Я даже не успела ничего ответить, как Еремей пододвинул ко мне замазанный краской расшатанный стул.
– Давай, садись! В ногах правды нет!
– Ничего, я постою… Объясните мне, пожалуйста, что конкретно вы ищете, кого и на каких условиях?
Еремей понял, почему я не хочу садиться.
– Да не переживай ты так, он не пачкает! Краска уж вся высохла!
Снова пододвинул ко мне стул, и я села на край. На другой стул он быстро настелил газету, и не успела я и глазом моргнуть, как на ней, как на скатерти-самобранке, возникли батон колбасы с чесноком, соленые огурцы и бутылка водки. Видно, он вытащил все это из маленького обшарпанного холодильника, стоящего за его спиной. Сам же сел на третий стул и, пристально глядя на меня с умиротворенной улыбкой, поставил передо мной граненый стакан. У него был такой вид, как будто мы знали друг друга сто лет, и теперь он встретил старую подругу, которую давно не видел. Не хватало еще только поцеловаться в губы – «по-старорусски». Хозяин дома быстро наполнил стаканы.

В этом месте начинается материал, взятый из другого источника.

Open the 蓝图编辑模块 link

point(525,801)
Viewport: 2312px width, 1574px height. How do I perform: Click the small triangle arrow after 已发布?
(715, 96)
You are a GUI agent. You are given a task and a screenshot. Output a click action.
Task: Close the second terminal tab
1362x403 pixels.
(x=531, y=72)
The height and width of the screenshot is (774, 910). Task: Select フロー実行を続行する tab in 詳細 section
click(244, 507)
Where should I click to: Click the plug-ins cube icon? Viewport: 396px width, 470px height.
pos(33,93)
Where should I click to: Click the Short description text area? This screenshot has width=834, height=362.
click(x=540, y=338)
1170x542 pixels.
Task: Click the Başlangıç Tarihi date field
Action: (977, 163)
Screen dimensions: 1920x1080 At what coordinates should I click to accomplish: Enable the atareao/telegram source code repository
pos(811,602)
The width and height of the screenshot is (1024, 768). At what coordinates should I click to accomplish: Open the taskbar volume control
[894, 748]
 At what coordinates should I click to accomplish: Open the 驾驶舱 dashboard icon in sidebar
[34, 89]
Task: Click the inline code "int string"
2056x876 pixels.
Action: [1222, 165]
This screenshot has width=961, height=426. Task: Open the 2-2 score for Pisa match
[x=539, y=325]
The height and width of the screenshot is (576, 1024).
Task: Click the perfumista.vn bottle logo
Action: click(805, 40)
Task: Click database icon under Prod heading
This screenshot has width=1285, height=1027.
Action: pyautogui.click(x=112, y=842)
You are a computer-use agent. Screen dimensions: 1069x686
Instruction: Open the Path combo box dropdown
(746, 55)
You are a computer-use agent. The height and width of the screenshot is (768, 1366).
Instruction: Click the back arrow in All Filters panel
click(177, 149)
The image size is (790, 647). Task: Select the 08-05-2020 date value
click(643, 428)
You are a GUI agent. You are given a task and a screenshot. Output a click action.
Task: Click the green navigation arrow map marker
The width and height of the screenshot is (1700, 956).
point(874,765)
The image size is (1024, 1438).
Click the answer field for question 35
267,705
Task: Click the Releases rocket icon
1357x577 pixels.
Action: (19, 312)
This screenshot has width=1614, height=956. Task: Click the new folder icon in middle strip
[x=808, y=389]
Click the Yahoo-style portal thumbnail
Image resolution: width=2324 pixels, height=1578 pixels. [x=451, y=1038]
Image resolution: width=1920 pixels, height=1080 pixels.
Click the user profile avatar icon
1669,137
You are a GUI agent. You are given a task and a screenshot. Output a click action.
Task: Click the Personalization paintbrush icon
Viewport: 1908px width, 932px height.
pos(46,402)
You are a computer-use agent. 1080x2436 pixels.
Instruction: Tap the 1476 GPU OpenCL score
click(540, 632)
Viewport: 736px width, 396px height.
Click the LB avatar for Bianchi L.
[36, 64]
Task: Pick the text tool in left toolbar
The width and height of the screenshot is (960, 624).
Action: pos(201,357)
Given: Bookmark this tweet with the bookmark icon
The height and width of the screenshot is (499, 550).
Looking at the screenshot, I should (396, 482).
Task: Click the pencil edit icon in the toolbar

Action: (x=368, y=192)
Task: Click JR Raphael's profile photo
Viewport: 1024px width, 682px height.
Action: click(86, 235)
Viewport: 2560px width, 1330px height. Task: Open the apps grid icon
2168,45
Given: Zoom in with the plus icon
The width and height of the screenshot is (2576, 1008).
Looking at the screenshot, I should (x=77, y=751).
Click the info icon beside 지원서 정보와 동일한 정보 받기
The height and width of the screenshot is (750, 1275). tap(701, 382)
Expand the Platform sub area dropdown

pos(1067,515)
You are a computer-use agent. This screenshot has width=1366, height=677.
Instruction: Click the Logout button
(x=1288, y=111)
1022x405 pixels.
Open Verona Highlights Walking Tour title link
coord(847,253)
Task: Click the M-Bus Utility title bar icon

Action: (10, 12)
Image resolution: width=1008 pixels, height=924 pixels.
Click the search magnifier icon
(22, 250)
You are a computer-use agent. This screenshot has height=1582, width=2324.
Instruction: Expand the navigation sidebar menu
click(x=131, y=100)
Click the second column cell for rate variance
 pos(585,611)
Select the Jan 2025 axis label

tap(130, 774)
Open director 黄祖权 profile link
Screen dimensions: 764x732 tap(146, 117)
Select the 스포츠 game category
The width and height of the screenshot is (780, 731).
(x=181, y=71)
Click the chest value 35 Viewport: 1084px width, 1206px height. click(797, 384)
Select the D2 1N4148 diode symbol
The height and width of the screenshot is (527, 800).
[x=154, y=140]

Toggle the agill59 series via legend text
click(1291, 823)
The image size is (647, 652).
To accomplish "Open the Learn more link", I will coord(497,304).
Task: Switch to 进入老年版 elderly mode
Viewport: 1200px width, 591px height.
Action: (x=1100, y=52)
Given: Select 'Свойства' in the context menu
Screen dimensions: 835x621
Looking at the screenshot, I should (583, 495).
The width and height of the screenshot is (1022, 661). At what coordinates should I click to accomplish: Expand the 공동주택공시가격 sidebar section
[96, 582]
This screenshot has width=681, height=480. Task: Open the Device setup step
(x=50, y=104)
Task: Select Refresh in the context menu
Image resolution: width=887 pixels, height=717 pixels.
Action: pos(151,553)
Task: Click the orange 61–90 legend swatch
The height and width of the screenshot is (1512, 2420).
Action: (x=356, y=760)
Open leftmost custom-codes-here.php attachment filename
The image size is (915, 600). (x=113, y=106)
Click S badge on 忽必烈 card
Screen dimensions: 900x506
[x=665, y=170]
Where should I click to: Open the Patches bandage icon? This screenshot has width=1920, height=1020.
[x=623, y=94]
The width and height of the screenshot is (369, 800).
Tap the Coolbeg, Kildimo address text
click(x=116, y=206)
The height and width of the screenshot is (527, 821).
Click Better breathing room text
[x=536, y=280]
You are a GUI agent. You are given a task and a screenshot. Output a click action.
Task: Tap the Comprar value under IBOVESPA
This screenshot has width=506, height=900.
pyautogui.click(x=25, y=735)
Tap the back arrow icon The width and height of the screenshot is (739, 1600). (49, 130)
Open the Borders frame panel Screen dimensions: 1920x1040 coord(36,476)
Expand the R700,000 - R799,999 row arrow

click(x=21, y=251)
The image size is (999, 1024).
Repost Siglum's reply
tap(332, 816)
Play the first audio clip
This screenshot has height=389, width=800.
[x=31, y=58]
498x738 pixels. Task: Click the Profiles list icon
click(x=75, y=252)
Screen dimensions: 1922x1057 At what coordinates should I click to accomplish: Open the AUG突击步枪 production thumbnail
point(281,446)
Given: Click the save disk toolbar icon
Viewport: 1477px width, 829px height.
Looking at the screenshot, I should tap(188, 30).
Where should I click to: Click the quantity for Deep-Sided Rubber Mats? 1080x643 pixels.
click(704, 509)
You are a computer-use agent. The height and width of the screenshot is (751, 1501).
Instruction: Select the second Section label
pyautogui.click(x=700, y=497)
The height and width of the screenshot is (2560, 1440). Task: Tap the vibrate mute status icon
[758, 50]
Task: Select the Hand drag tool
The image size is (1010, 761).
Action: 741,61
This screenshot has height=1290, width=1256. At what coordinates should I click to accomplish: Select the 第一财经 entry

– Вот! Давай по-русски, без церемоний! За знакомство!
– Спасибо, Еремей, но я не пью водку.
– Как? Совсем?! – он сильно расстроился и смотрел на меня с разочарованием и обидой, как будто я в чем-то обманула его. Но быстро успокоился, поднял стакан. – Какая ж ты тогда русская?! Ну, да ладно, тогда я сам!
Еремей выпил, крякнул и со смаком, причавкивая, закусил огурцом и куском чесночной колбасы, которую до этого аккуратно нарезал толстыми ломтями.
По всему было видно, что художнику стало хорошо, он расслабился. Расплылся в широкой обольстительной улыбке, хитро глядя мне в глаза. Затем стал медленно, оценивающе опускать взгляд «мастера кисти» на мою юбку и ноги. Продолжая улыбаться, тщательно приглаживал на своей голове скупую прядку волос, безуспешно стараясь прикрыть ею откровенную лысину.
От сильного запаха колбасы к горлу подкатила тошнота.
У меня появилось непреодолимое желание встать и уйти. Начала сомневаться в целесообразности работы с таким человеком. Но все же я колебалась в поисках благовидного предлога. Очень не хотелось обижать мужчину, ведь он был русским, как и я, в чужой стране. Это обьединяло нас и призывало меня к пониманиию, снисходительности и доброжелательности. Он был моим соотечественником, «своим», даже если чуждым мне по образу жизни.
Я всегда стремилась помочь русским, оказавшимся во Франции в трудной ситуации, когда жизнь сталкивала нас на перекрестках.
Было видно, что по сути Еремей совсем неплохой человек, гостеприимный. Но я уже понимала, что сотрудничество у нас с ним навряд ли получится.
Улыбнувшись, сказала как можно мягче, примирительно:
– Да, вот такая русская… Знаете, Еремей, я пойду! У меня есть еще дела, я не рассчитывала долго оставаться для беседы. Спасибо вам!
Я привстала. Еремей подскочил на стуле, забеспокоился.
– Как же так? Это не дело! Мы с тобой еще не поговорили о работе! Об энтой… ассистентке! Погоди, я щас объясню!
Машинальным жестом вытерев губы тыльной стороной ладони, он на секунду остановился, задумался, глядя в одну точку. Затем пальцем указал мне на фотографию, прилепленную к стенке над моей головой, которую я вначале не заметила. На ней была изображена молодая девушка лет двадцати пяти, с темными волосами. Простое милое лицо.